Repeat the lines from the one containing "Task: Click the SberPro green checkmark icon" through the last line of the data, exactly, pictures omitted.

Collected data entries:
====================

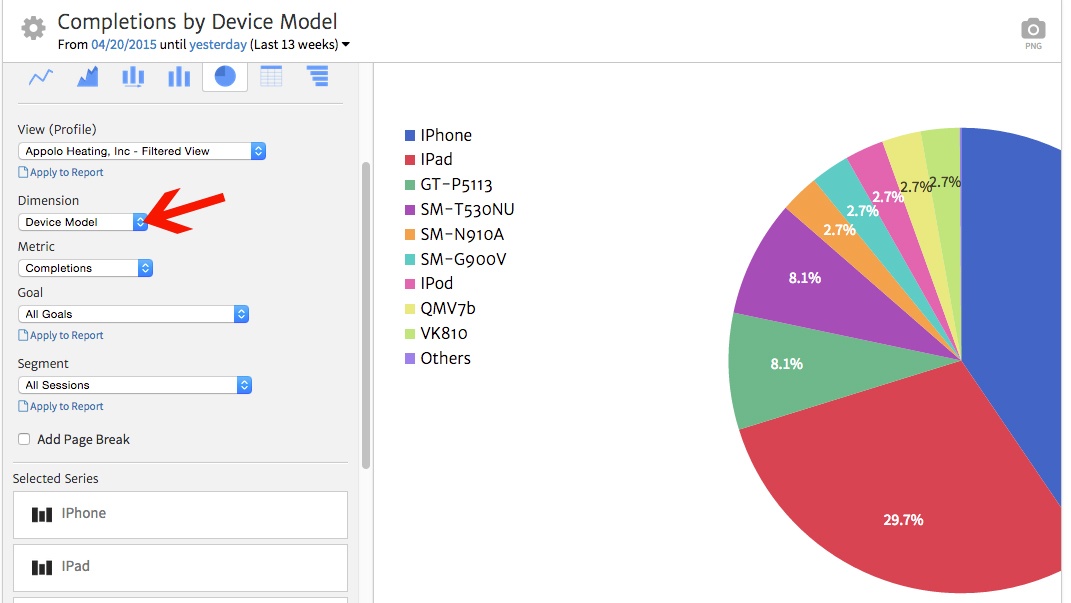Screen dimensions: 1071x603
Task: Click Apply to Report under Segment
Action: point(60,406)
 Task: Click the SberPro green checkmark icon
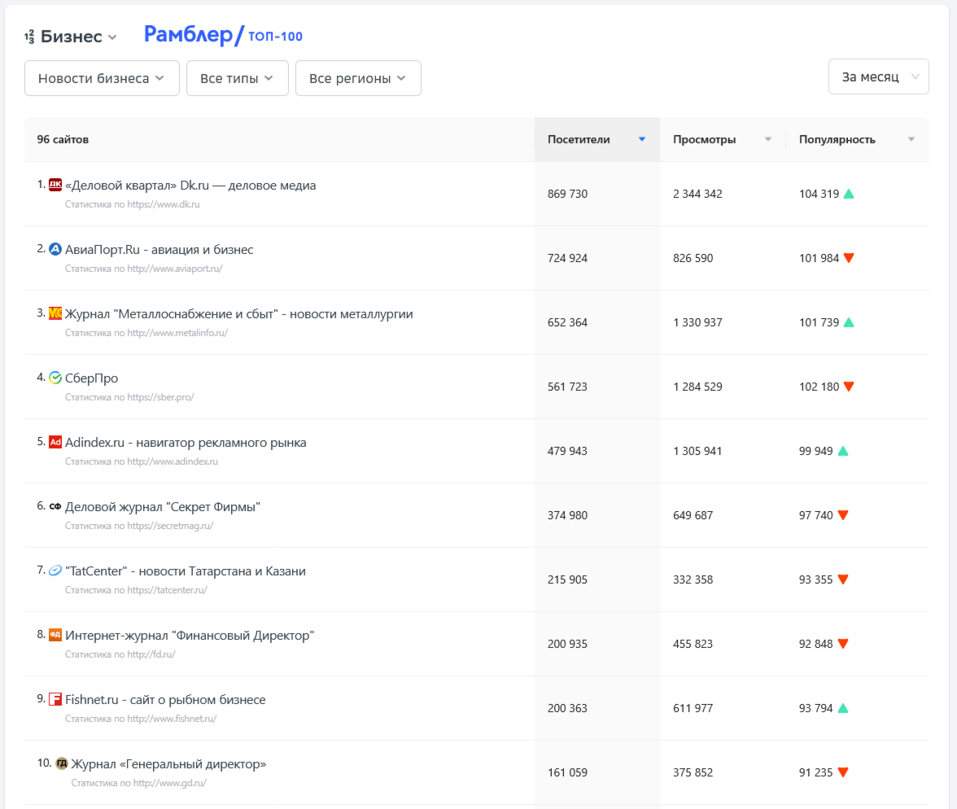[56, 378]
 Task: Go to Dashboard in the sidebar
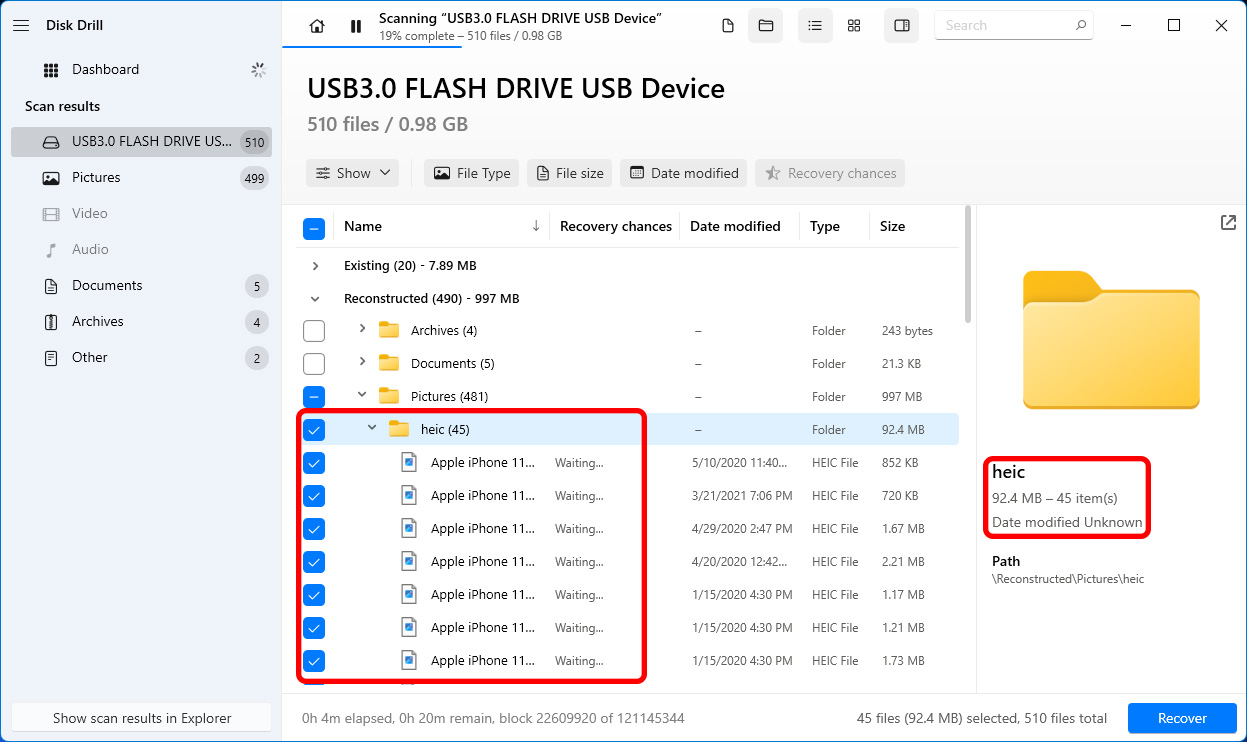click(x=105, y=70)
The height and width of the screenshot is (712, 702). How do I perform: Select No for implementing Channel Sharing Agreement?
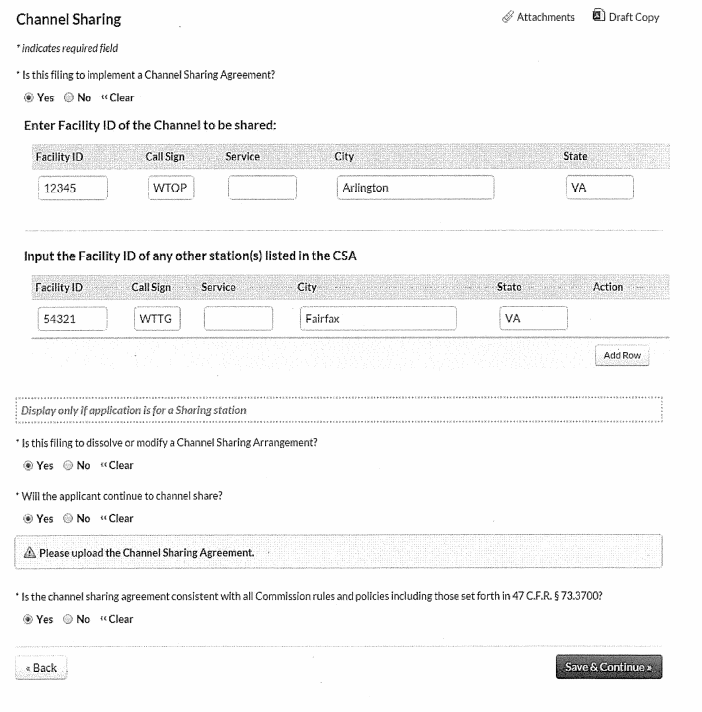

====================

• _Exercise result_:
 Task: Click the SberPro green checkmark icon
[56, 378]
 Task: Go to Dashboard in the sidebar
click(x=105, y=70)
The height and width of the screenshot is (712, 702). How do I perform: Select No for implementing Channel Sharing Agreement?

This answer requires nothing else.